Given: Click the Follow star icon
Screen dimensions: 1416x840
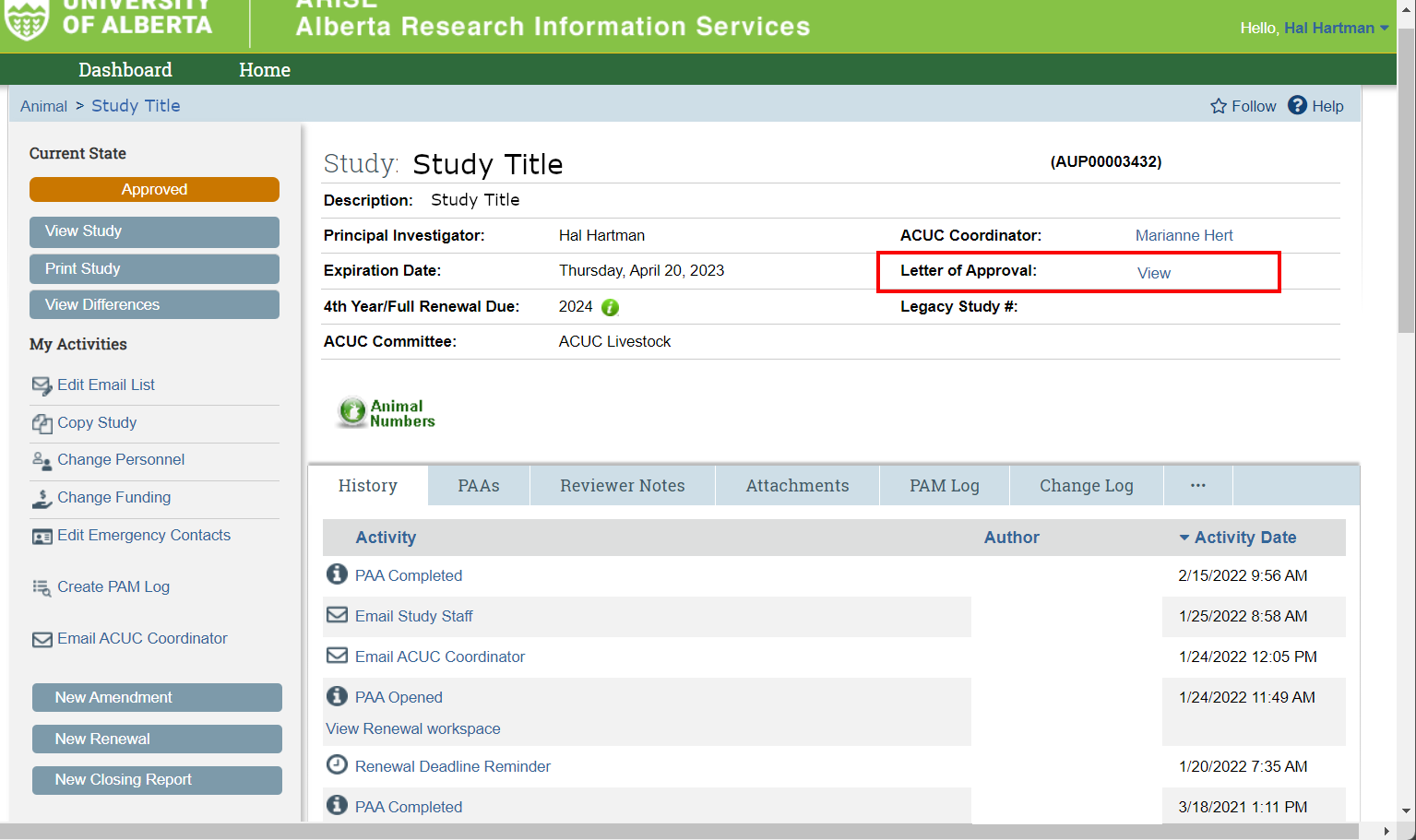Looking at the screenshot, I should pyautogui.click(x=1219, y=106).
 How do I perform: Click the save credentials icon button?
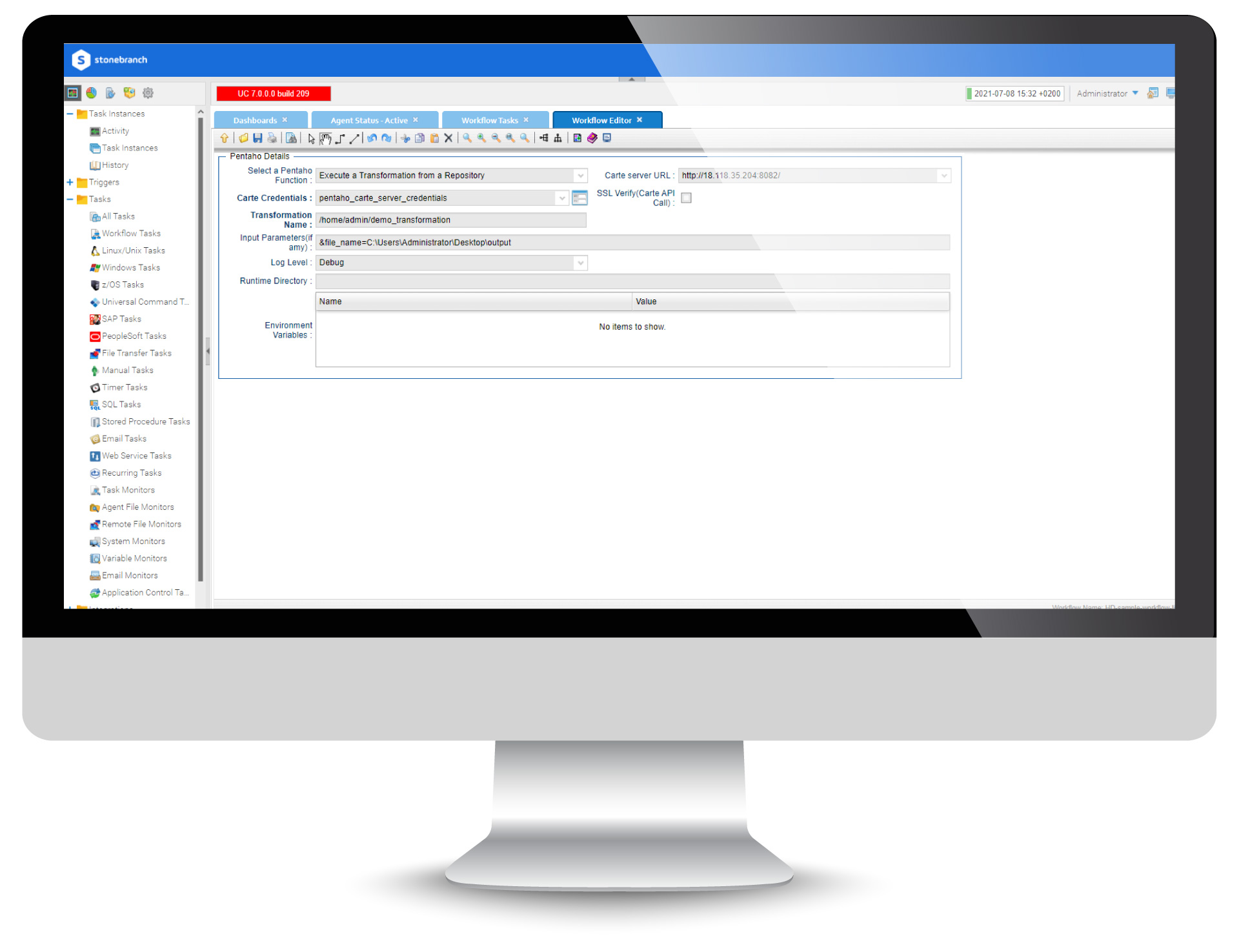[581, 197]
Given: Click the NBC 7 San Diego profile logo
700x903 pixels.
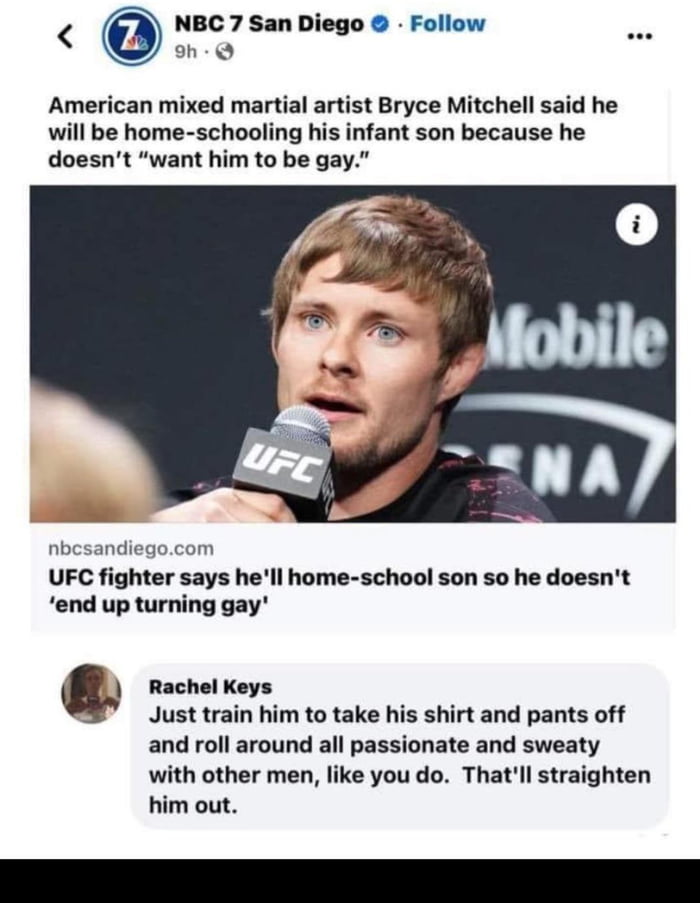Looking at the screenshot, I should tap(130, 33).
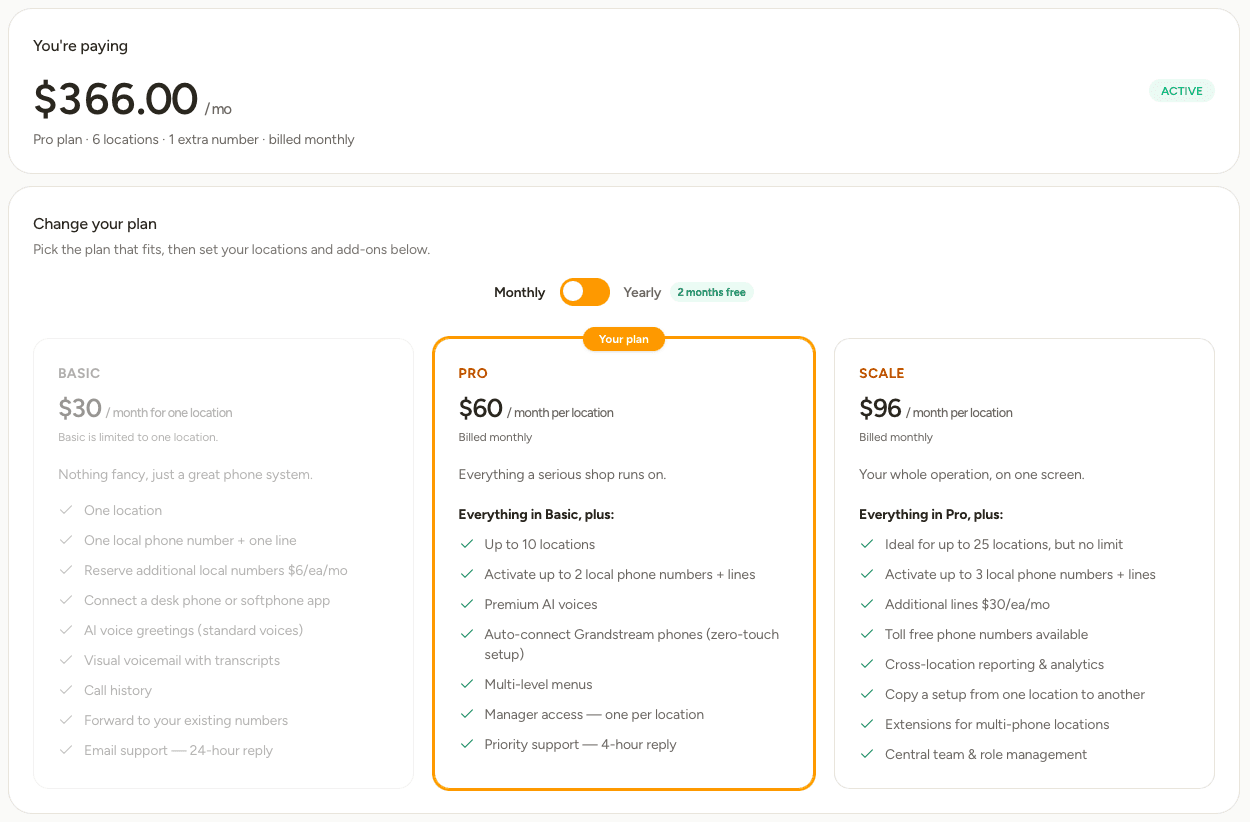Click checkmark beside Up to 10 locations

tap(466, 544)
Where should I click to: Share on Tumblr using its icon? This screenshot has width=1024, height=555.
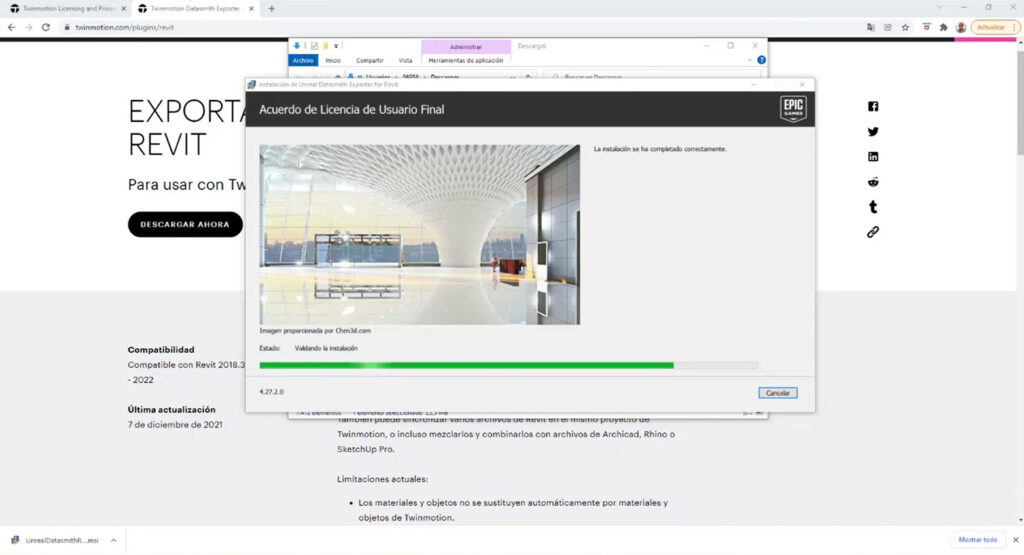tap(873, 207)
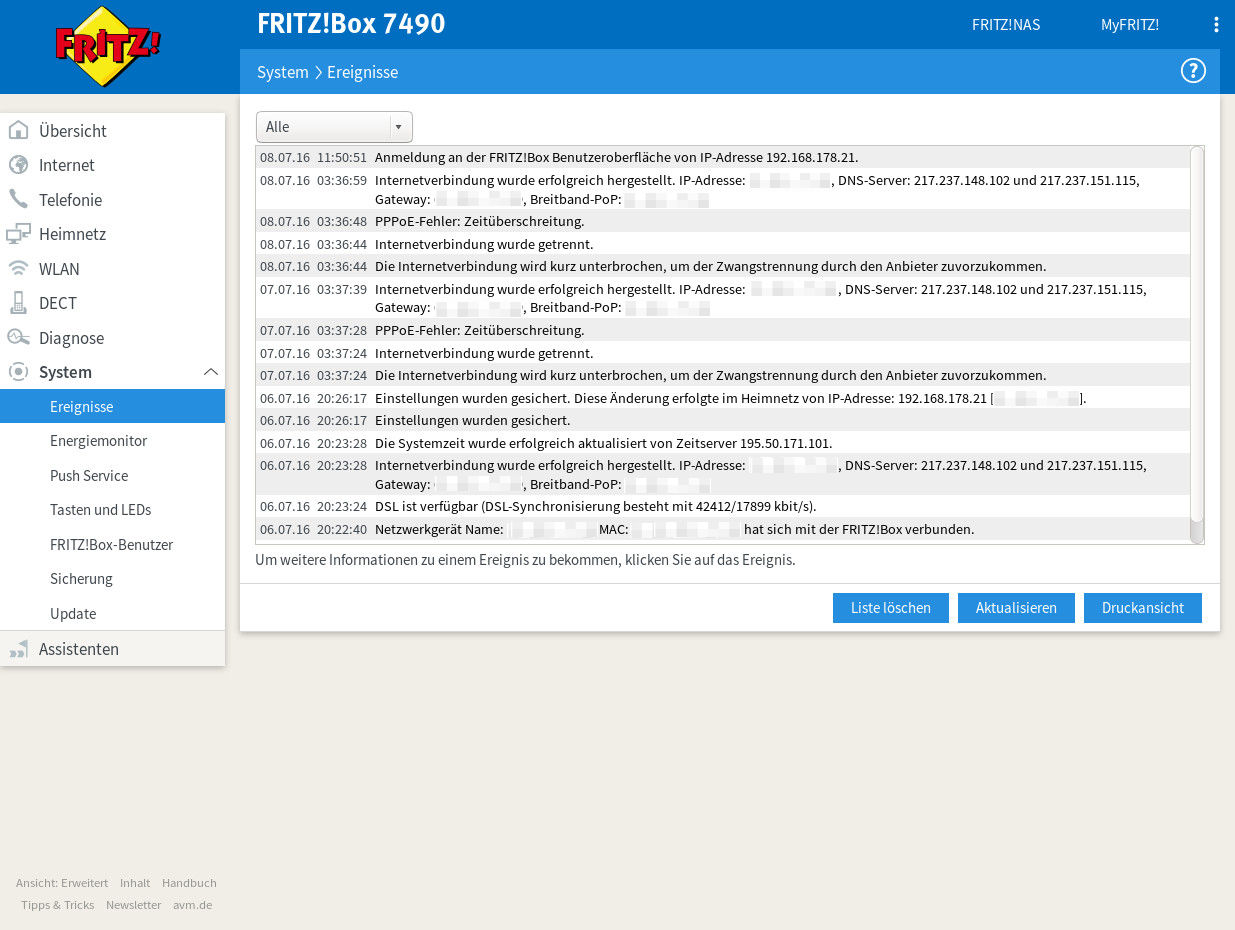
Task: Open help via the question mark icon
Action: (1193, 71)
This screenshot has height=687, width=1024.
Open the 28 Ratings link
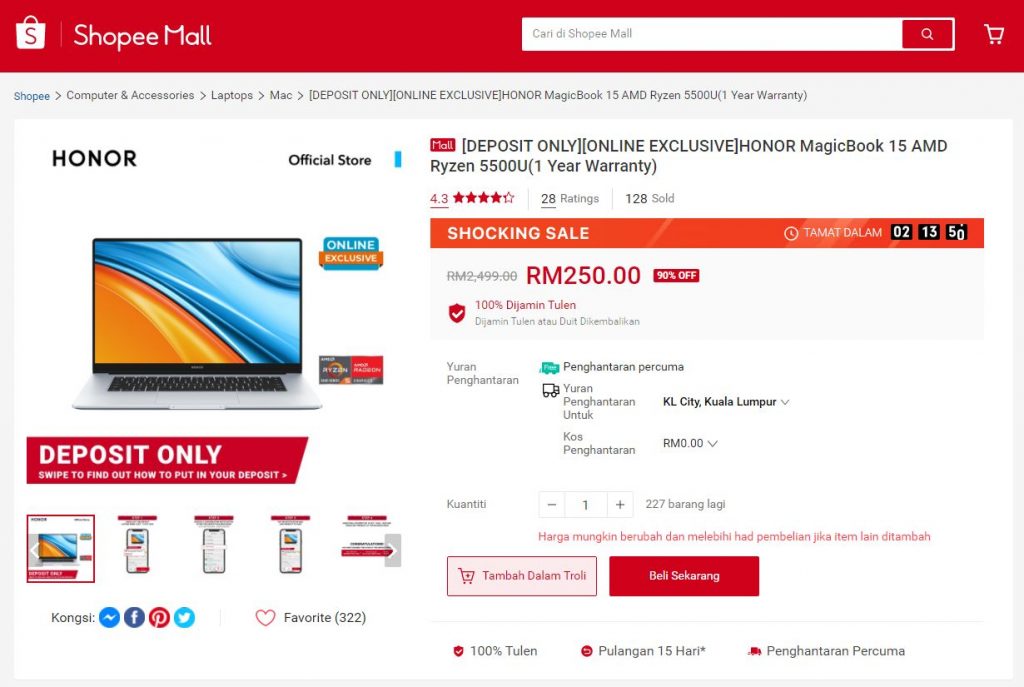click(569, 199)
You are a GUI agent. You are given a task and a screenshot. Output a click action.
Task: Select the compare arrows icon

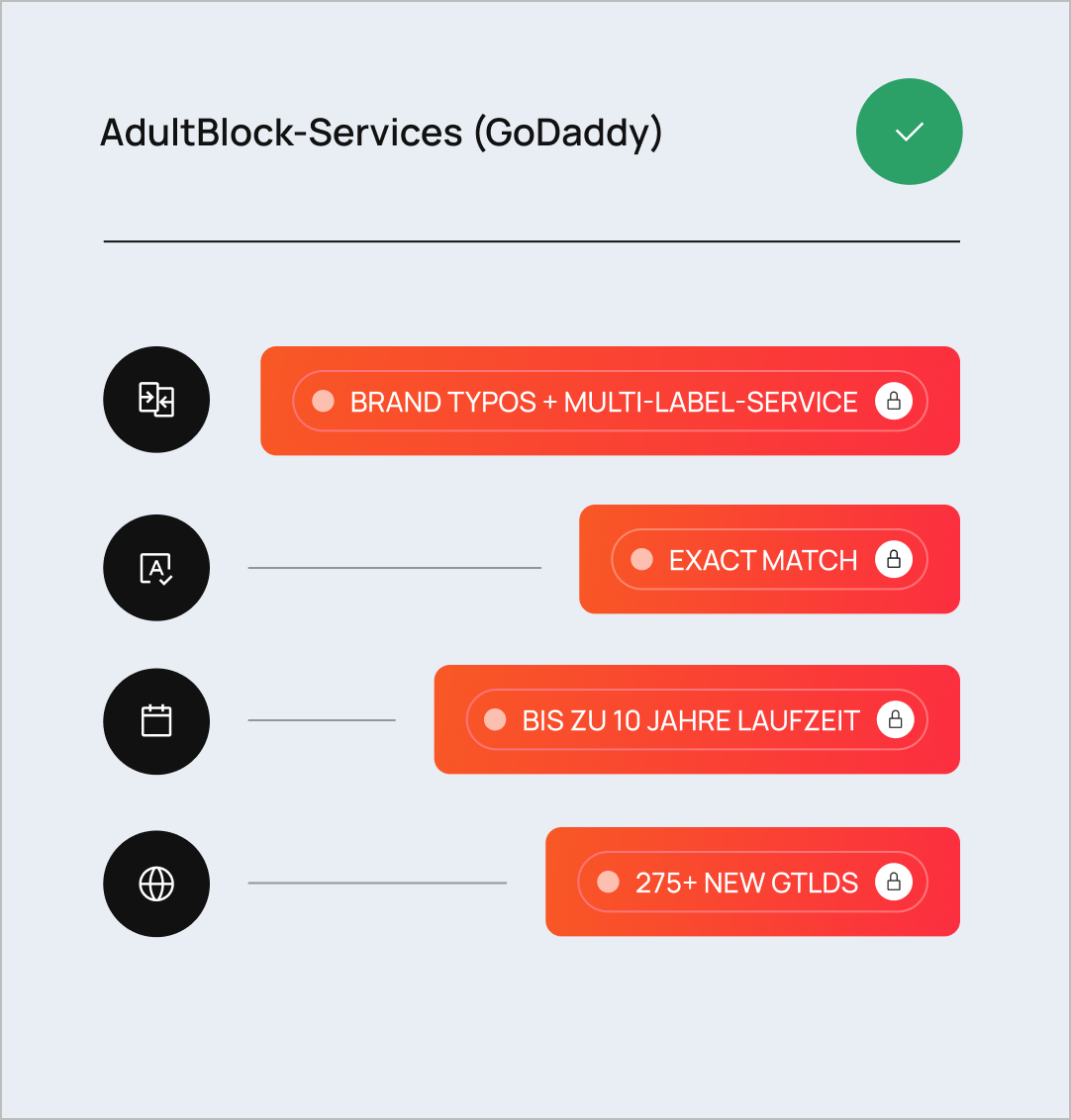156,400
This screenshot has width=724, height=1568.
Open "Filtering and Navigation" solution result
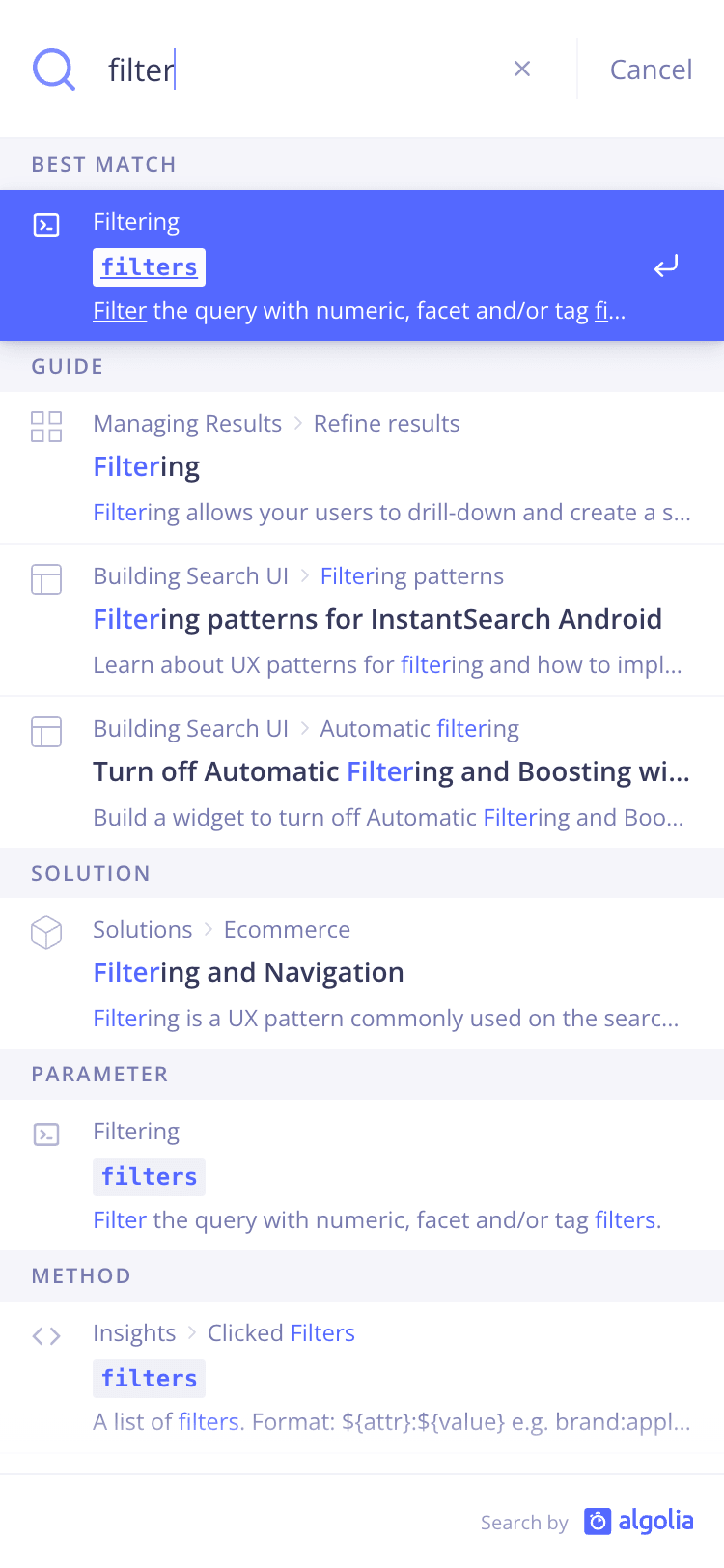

========================

No pictures belong in the copy; quote exactly the lines from the line containing "Task: Select the compare arrows icon" through the final line of the material, both ends included.

Task: Select the compare arrows icon

156,400
This screenshot has width=724, height=1568.
Open "Filtering and Navigation" solution result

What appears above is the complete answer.